08-27-2012 10:02 AM
When I use CopyFile() to copy a file from a local directory to a UNC like \\ohtherCompute\file.ext, the destination file is occasionally corrupted.
// insert the new file. cviresult = CopyFile( "myFile.ext", "\\\\othercomputer\\share\\myFile.ext");
The value returned as cviresults is 0 even when the destination file is corrupted.
08-28-2012 06:37 AM
Is the destination a SMB/CIFS/Samba share or is it a VirtualBox share ? I've had problems with those in CVI (and other apps as some NTFS attributes seem to be forgotten and lead to file corruption).
08-28-2012 07:48 AM
The share is SMB from a native application no virtual box, or non-Microsoft OS in the connection. It is a Windows to Windows transfer.
08-28-2012 09:30 AM
Which version of CVI Runtime Engine are you using? You can find this by looking at the File Version of cvirte.dll in your system folder.

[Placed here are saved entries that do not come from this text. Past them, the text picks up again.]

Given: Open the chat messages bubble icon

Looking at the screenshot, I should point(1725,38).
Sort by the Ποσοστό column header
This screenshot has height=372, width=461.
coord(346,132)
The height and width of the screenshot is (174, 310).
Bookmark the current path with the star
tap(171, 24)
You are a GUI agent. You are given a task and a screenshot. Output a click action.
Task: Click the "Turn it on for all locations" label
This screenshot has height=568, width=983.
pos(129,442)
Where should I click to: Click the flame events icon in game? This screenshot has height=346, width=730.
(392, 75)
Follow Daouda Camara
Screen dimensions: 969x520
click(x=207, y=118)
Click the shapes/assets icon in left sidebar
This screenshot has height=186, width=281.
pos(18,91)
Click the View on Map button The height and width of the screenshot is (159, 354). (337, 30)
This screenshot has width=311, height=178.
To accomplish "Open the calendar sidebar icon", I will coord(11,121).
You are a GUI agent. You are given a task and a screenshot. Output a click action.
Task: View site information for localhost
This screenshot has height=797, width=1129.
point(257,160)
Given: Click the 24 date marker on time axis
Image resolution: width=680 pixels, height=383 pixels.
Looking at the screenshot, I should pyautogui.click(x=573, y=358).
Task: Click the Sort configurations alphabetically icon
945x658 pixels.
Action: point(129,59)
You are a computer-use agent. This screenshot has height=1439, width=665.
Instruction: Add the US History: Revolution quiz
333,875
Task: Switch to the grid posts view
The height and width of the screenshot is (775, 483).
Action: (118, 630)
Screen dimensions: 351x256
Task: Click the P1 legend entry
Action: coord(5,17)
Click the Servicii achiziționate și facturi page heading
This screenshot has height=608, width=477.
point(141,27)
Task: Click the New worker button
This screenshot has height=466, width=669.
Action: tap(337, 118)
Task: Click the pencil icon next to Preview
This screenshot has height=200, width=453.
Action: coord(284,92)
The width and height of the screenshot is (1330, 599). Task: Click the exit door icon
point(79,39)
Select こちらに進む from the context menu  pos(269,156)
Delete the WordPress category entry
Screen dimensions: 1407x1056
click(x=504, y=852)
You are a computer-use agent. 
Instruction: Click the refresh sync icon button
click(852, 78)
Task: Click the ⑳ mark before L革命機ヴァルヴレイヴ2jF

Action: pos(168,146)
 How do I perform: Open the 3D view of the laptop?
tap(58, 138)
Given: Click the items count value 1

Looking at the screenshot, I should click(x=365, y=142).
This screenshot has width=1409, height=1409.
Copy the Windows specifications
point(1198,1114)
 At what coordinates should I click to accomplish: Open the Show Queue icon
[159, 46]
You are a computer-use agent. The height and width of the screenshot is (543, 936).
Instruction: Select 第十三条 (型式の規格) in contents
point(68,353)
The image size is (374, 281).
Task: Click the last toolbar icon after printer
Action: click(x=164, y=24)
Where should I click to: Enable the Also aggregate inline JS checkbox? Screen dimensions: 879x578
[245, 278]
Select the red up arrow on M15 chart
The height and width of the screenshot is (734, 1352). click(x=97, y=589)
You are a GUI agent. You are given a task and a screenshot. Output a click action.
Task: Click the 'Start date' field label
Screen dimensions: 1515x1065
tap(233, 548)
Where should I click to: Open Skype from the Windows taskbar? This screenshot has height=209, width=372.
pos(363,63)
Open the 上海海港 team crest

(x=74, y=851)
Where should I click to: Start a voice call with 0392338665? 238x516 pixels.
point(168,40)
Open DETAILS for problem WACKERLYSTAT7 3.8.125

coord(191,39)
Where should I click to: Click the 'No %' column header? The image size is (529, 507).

You could try using the Windows SDK CopyFileA function instead of the CVI CopyFile function and see if that works better - to do this, you must include windows.h as the first #include in your .c file. For example:
#include <windows.h>
/* other #include directives */
/* other code */
result = CopyFileA(your_src_path, your_dest_path, bOverwriteIfExists);
/* other code */
You can find more information about this function here:
http://msdn.microsoft.com/en-us/library/windows/desktop/aa363851(v=vs.85).aspx
08-28-2012 09:46 AM
I'm using CVI 2012.
Thanks for the suggestion.
Using Window version of copy file is certainly a solution.
But I would like to know if this is a know/reported problem or if I am using the command wrong.
08-28-2012 04:20 PM - edited 08-28-2012 04:20 PM
No, this is not currently a known issue. This is the first report I can find of this issue. Thank you for reporting!
In order to resolve this with the CVI function, we will need to reproduce at NI. This might be a difficult task. How frequently is "occasionally"? Is there any consistency to the corruption occurrence? Are you copying the same file over and over, or are there multiple files that can become corrupted?
It might be that this is not related to the network shared location at all. What if you did two copies each time, copy to a local location and to a network location. See if the local copy is ever corrupted, and if it is, are both the local and the network copy corrupted at the same time.
Also, how large of a file is this? And what happens when it is corrupted; does it have no data, part of the data, or just a couple bytes are off?
If you have a sample file to send (both corrupt and not corrupt), that may help as well.
08-29-2012 10:01 AM
It happens about 50% of the time.
We do have 3 copies of the corrupted files. In the case where we looked at the content, the file contained data that was not from the file we sent. This may indicated that the directory entry was made and space reserved, but the copy did not happen.
Our code does the following:
Check to see if the destination file exists because it may be busy at the time. If it does, then attempt to rename the destination file to a .bak.
To rename the file, we first look for any preexisting bak file by the desired bak file name, and try to delete the old bak file.
Once we know we do not have an out of date bak file we do the rename.
We then copy the desired file.
If any of the preceding fails, we report the error to the user.
In each case the code completes successfully, but the file on the destination is corrupt.
08-31-2012 05:06 PM
So I made an automated test for this and did some pretty extensive testing. I could not reproduce any file corruptions.
Is it possible that you have spotty network connectivity? Or are there multiple applications accessing the same file at the same time?
09-04-2012 07:43 AM
The transfer is on a single use network, so only one host/client at the time so no one else would be accessing the file in theory. Also the network is very short distance so low likelihood that it is "flakey". Once the files have been distributed, then the network has the possibility of becoming very busy and we see no evidence of network failures in the normal use mode.
We are hosting on a Windows XP and the clients are all Windows CE 6.0. The network is 10/100/1GB through a Netgear Switch on a private physical network. Not much opportunity for outside interference. Oh by the way, our IT policy would not allow the Windows XP machine to route requests from our backbone to the private network so little or no chance that any computer other than the host could access the CE system or its files, so I don't think it could be any one else accessing the file.